The Lean StartUp – Part 2 – Quality and MVP

9 Sep

Last post about the Lean Startup ended with a quote: If we don´t know who our customer is, we do not know what quality is.

Just before I mentioned two hypothesis: the value and the growth.

Analogy(Discussed in last post) obscures the real result. Just because a says: we are better than they are because our technology is better, doesn’t mean that the company will attract customer awareness and attain critical mass to become sustainable.

One must ask: What assumptions are being made? Are they correct?

The  IMVU avatar walking system is an example. The characters do not walk. Instead they teleport to a transportation point. The only reason it was there from the beginning was that the production crew did not have time to implement normal, and more advance, walking features. Although thinking it was very important with this feature as in the Sims, customers turned out to love the teleporting and seeing it as a wonderful feature.

Assumption about quality was faulty.

 

What can be learned from this experience is to not to make assumptions but to learn from customers. The product one goes online with or test is something called a MVP( Minimal Viable Product).

It is the lowest quality product that customers will accept which will be sold.
The idea is that Early Adopters will not care too much about the quality because they understand the underlying idea, and through them the company can learn.

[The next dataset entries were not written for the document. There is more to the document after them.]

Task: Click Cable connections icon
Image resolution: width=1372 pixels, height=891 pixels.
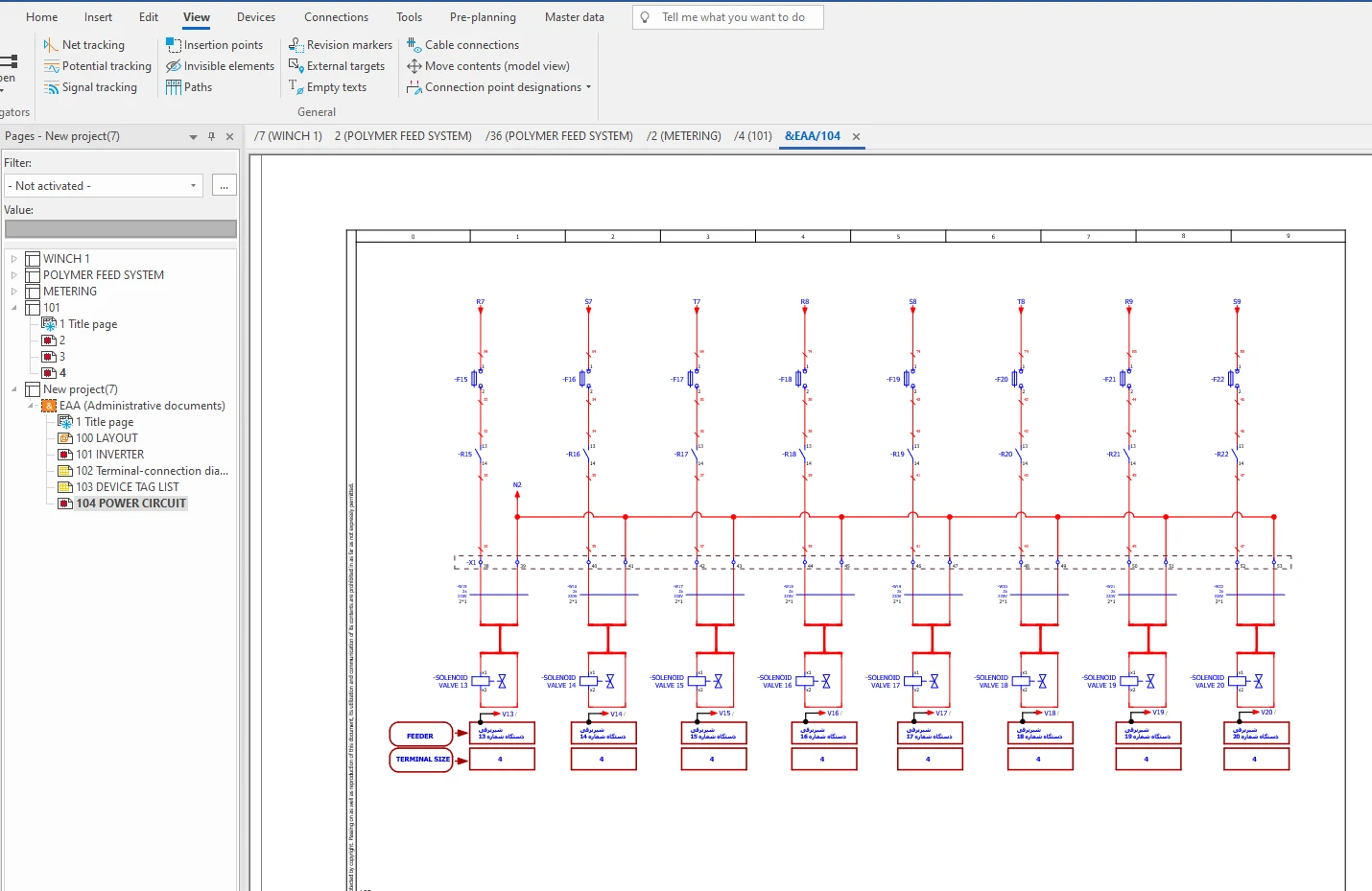Action: (414, 45)
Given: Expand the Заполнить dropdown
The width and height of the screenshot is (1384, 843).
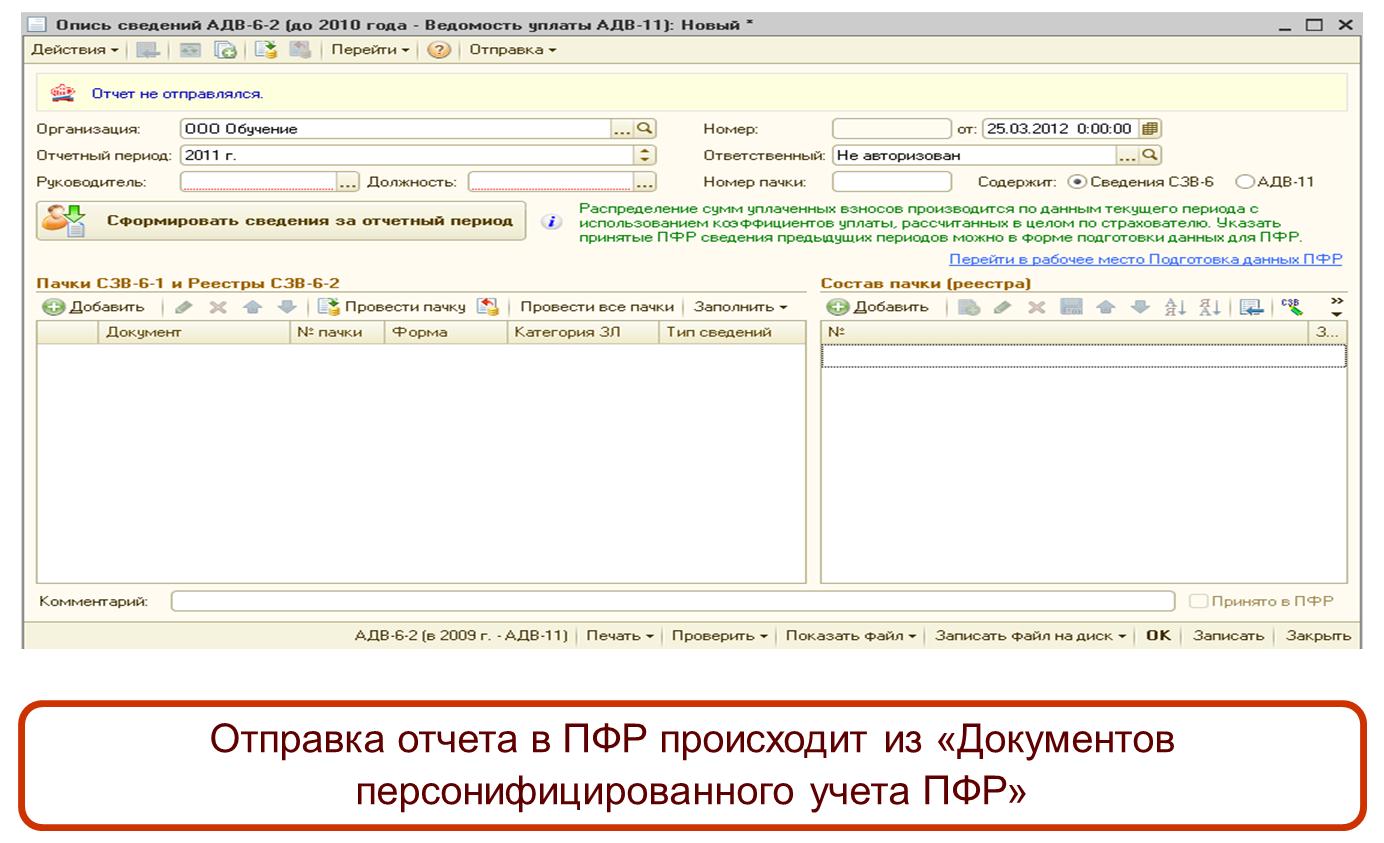Looking at the screenshot, I should (741, 307).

Although an Idea it is obvious that it cannot be a horrible product. furthermore some features that goes online will need to be understood legally. Does a company really want to allow some features in the beginning? They might want legal counsil before which can take time. better start off with something else.

The reason for an MVP is to see what works and then upscale it!

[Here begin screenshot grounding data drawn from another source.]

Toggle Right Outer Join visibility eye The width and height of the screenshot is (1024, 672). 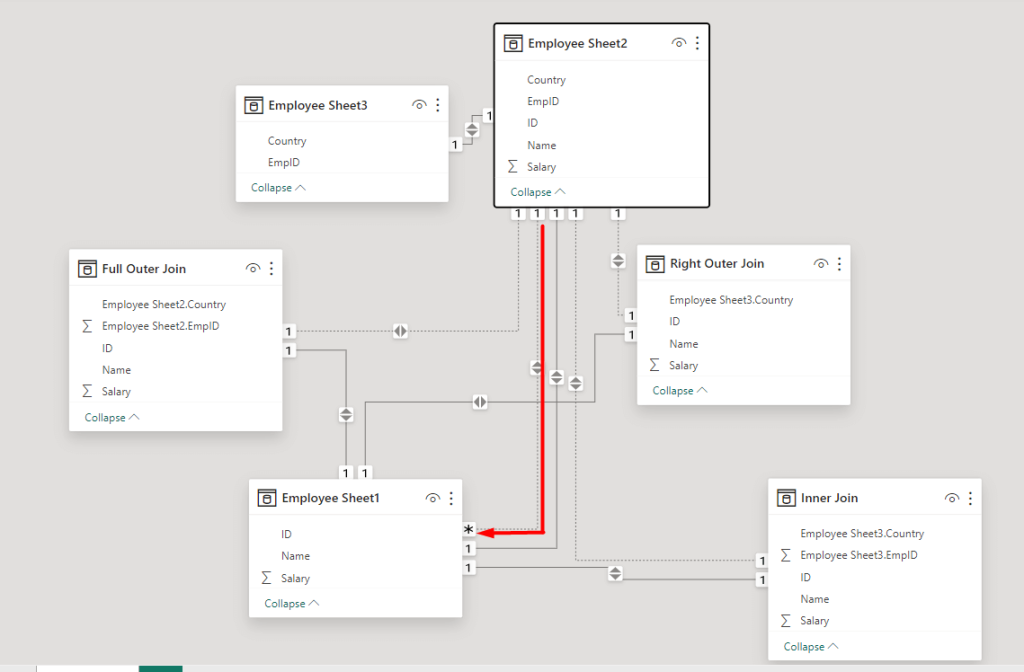click(x=821, y=263)
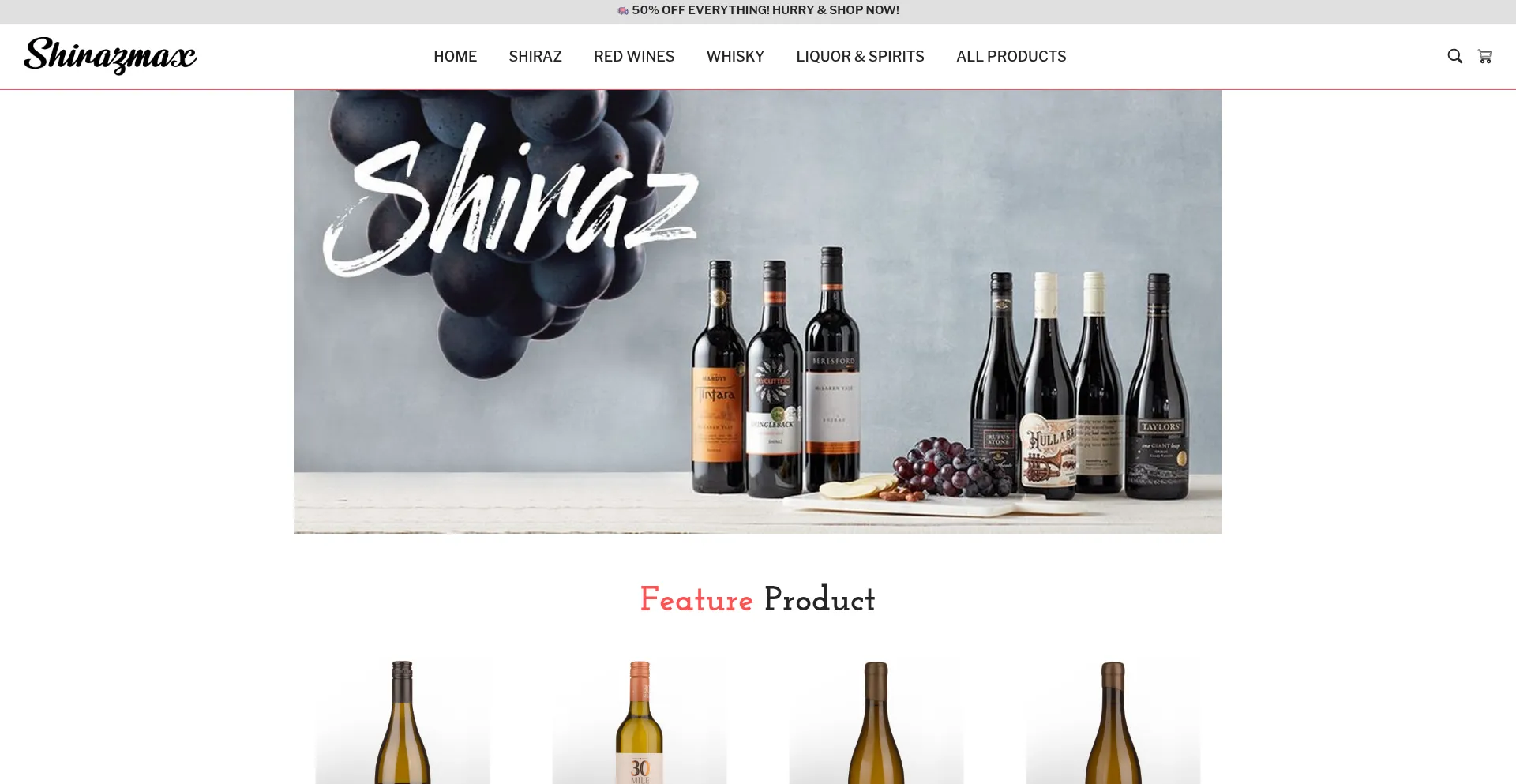Image resolution: width=1516 pixels, height=784 pixels.
Task: Click the truck icon in promo bar
Action: (x=623, y=10)
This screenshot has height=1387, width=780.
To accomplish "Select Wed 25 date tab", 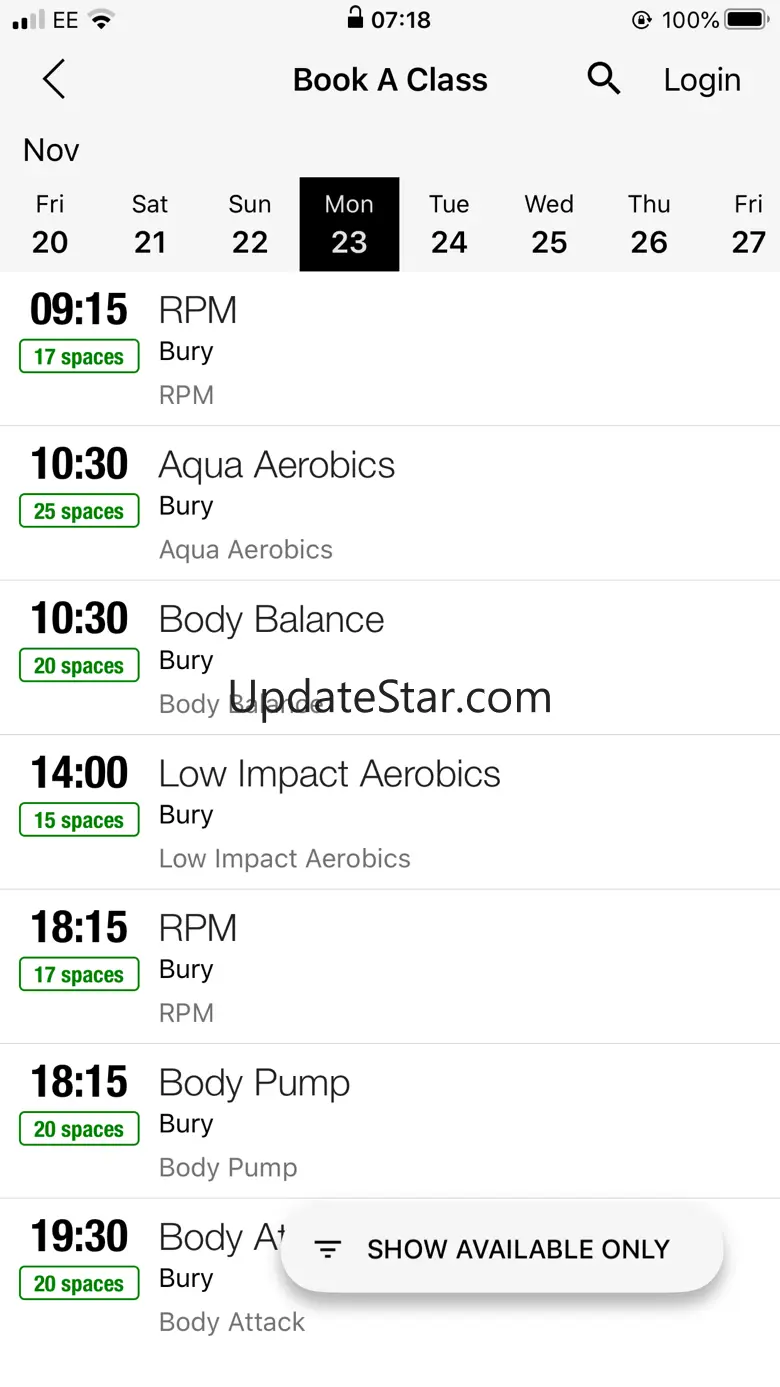I will (x=549, y=224).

MVP concierge service is a special way.
When the upscaled system is not implace the company will instead have a very personalized and expensive product/service. They will take care of a customer as if they are a king or queen. They put a lot of effort in making them happy in order to understand what they reall want. With each cycle they learn something new and in the end can start systemize it. The company could go home to the customer and really talk the process through etc. This can be worth the investment and man hours because of the learning output.

Wizard of Oz – testing is another concept. Humans, instead of a computer, do the service and pretend to be a computer. In that way the company can test out ideas without having to implement a whole system.

One example of this could be the text-message service that allows the user to ask for any  question for a mere 1 euro. One expects that the system comes back with the answer but in fact it is a person on the other end googling and writing you the message themselves. No real automization is used for this although, one day they might be.

Another example ov MVP is the Dropbox Video. Dropbox did not even have a working product to show before money started flowing in. They did this by having a video is a MVP.
Check it out: http://www.youtube.com/watch?v=7QmCUDHpNzE

MVP concierge service is fantastic service which is, though, inefficient on a scale, great at learning about customers. MVP lets you test your products immediately.